Cars passing at say 50-60 but they can def see he got you bent over the hood of the Camry?
That kinda sounds dope and dangerous now that you brought this scenario.:hehe:
 
Do you or how often do you let what your friends suggest influence your decisions on who u date/what u do with who you're dating/ etc?

 
damn i fucked that up, but yea.


I know they're joking. but ima use this as an example.
 
I pretty much keep a lotta things to myself bc Im just a private person. Also speaking negatively about your s/o to your friends may create some ill feelings towards them. I mean all couples go through things, but once you're back on good terms, it's sometimes hard for your friends to like or go back to liking your man/girl. That can be awk af, but shit happens, ppl (can) change.

Another thing is I do ask for advice and still do what I feel is best for me.
 
None.

We'v discussed our relationships...but we've never been the type intervene.
 
Yea I never really involved no one else in my relationships

And damn near everybody was jealous of my wife....so it bothers me none
 
I pretty much keep a lotta things to myself bc Im just a private person. Also speaking negatively about your s/o to your friends may create some ill feelings towards them. I mean all couples go through things, but once you're back on good terms, it's sometimes hard for your friends to like or go back to liking your man/girl. That can be awk af, but shit happens, ppl (can) change.

Another thing is I do ask for advice and still do what I feel is best for me.
I always ask my mama. She always been right. If my mama likes you from the stuff I tell her, you might just be a good pick. I tell her good and bad.
 
the way i interpret the question is do i seek out perspective from friends to the point where i make a move based on that perspective?

hmmm...i can say that I have. Like if you are married, you have your married friend or a friend that was previously married, and you have your single friend. While the single friend can offer a nice perspective, i wouldnt necessarily share anything with them b/c they cant speak on something they know nothing about. Thats not a slight at them, but there is really no perspective they can offer me when it comes to marital issues.

My married friend however, i feel like he will give me the raw and uncut perspective. Tell me where i was wrong, offer me a suggestion in how to move forward, especially if he has been married a lot longer than I have. Now, this is where it gets tricky, which is kinda the point i made in the Insecure thread about the value of real friends. If he really my friend, meaning he is going to hold me accountable, tell me where i went wrong, and offer me some perspective, he is going to view anything i may share about my s/o from a 3rd party, non biased pov. So if he sees my s/o if things are back to normal, he isn't going to treat her any different than he has previously, which is the mark of a true friend. I dont need a yes man to just tell me fdb and keep it moving.

I think everyone should have at least one person that holds them accountable.
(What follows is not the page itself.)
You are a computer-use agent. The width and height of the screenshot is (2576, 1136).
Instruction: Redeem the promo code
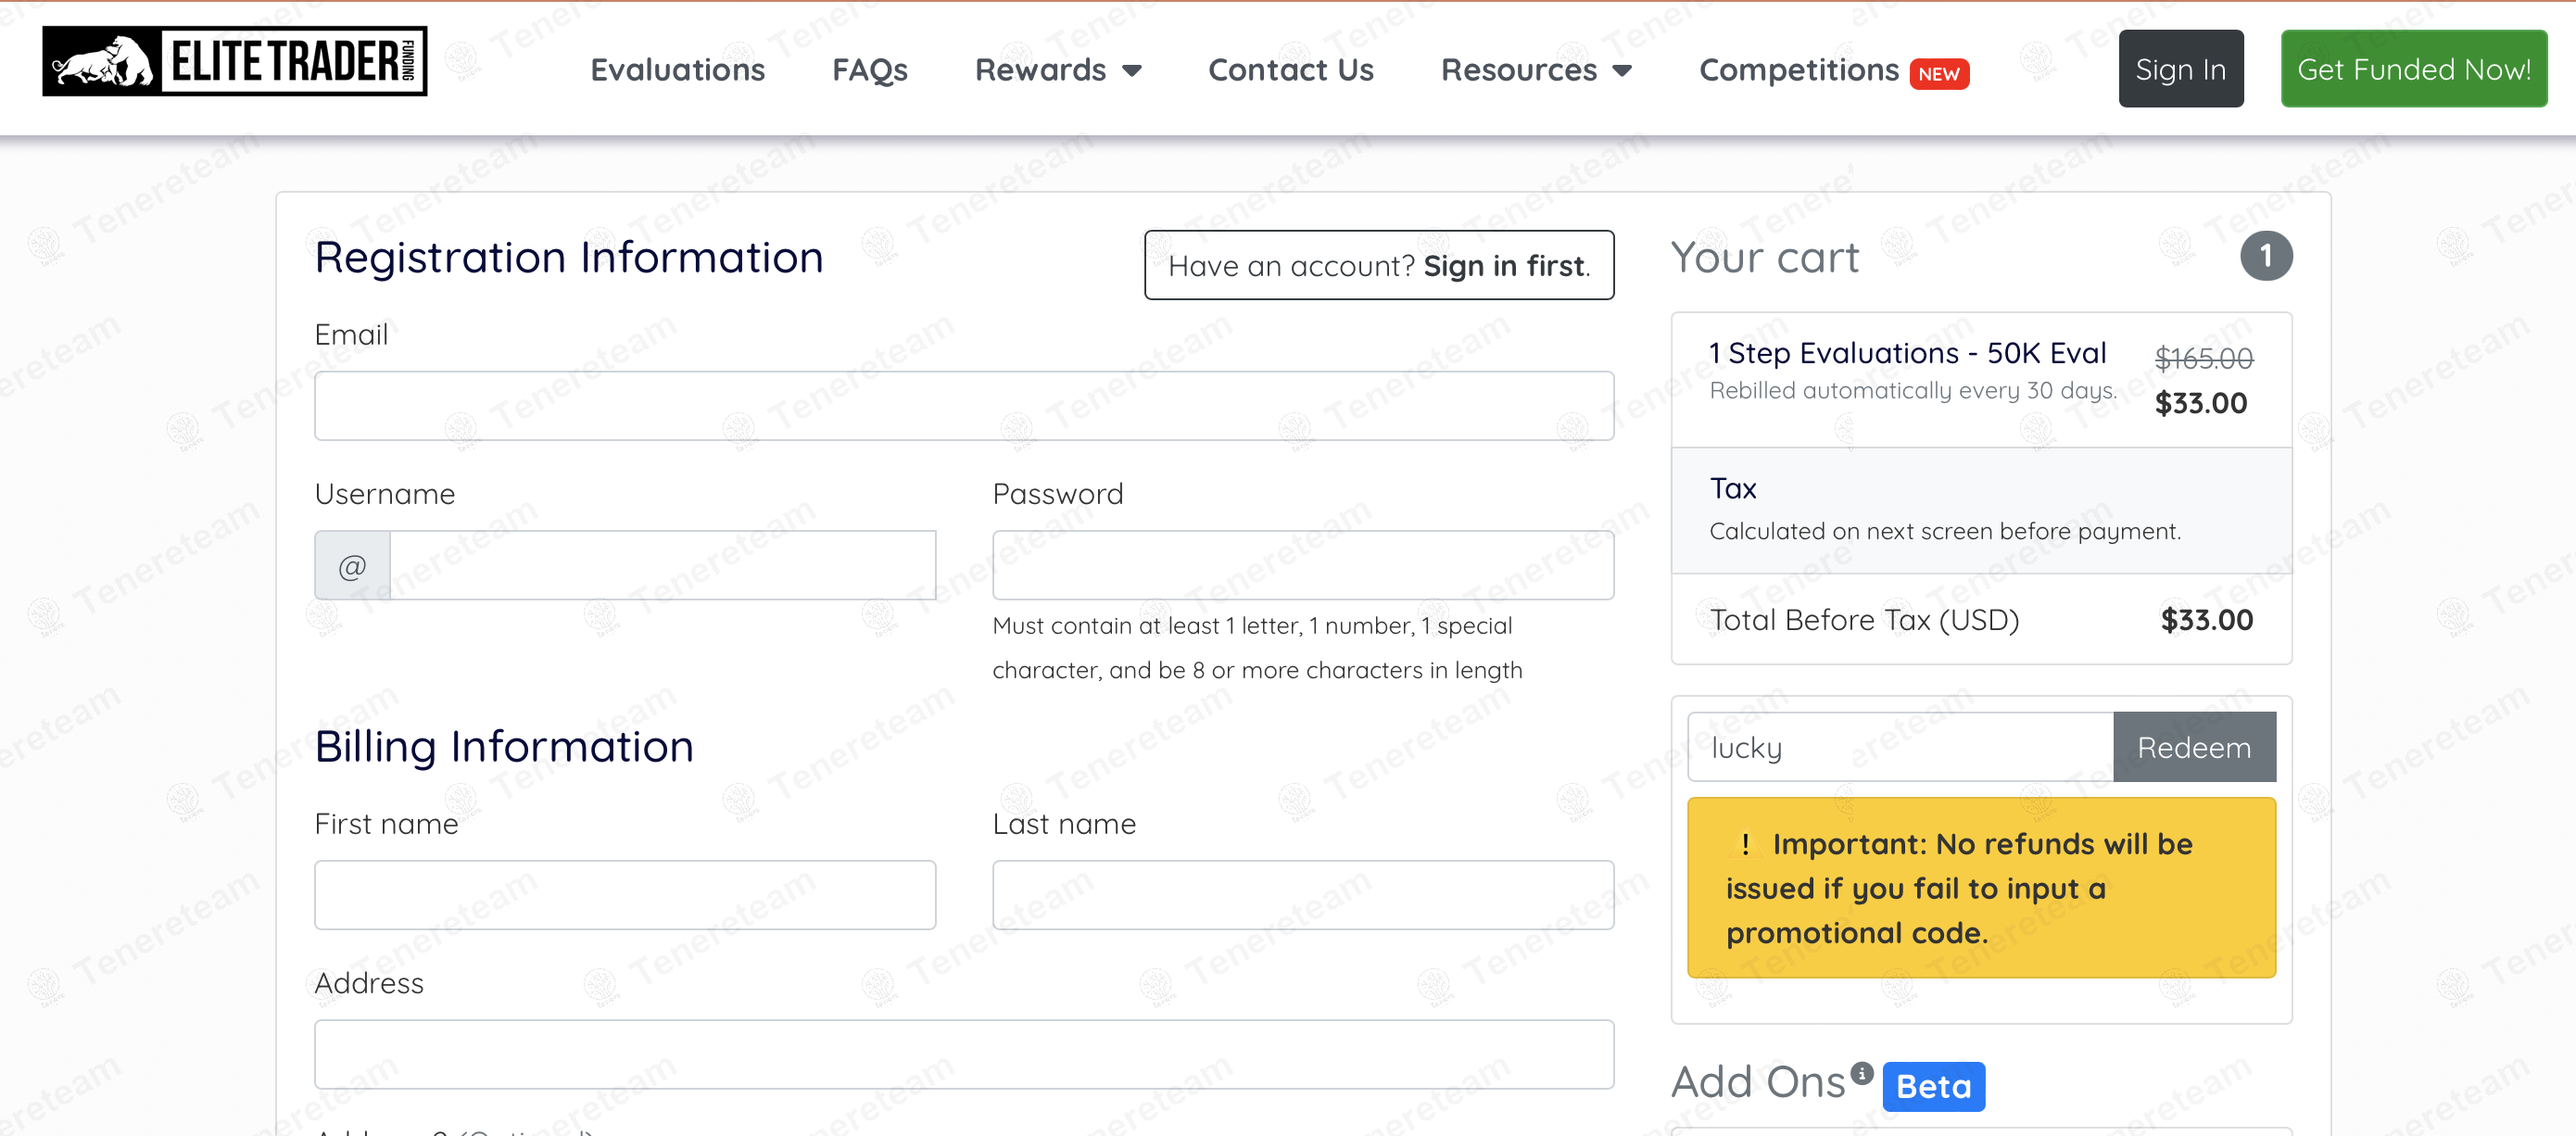[2194, 747]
I have that friend. If he tells me, AP, I think you could've handled that better, i listen and dont catch feelings b/c im not looking for a pat on the back or some sort of validation.

my .02
 
Nope.

They don't have the same taste as me, anyway. Who is really gonna be in the relationship?
 
Nope.

They don't have the same taste as me, anyway. Who is really gonna be in the relationship?

what does them having the same taste as you have to do with anything? or maybe im not understanding your position.
 
what does them having the same taste as you have to do with anything? or maybe im not understanding your position.
my position was operating under the assumption that we're talking about the early stages of a relationship, where you're still identifying if they're right for you.

them having wildly different tastes, desires, relationship aspirations etc definitely factors in. peoples wants and vantage point have a role in their assessment of a person.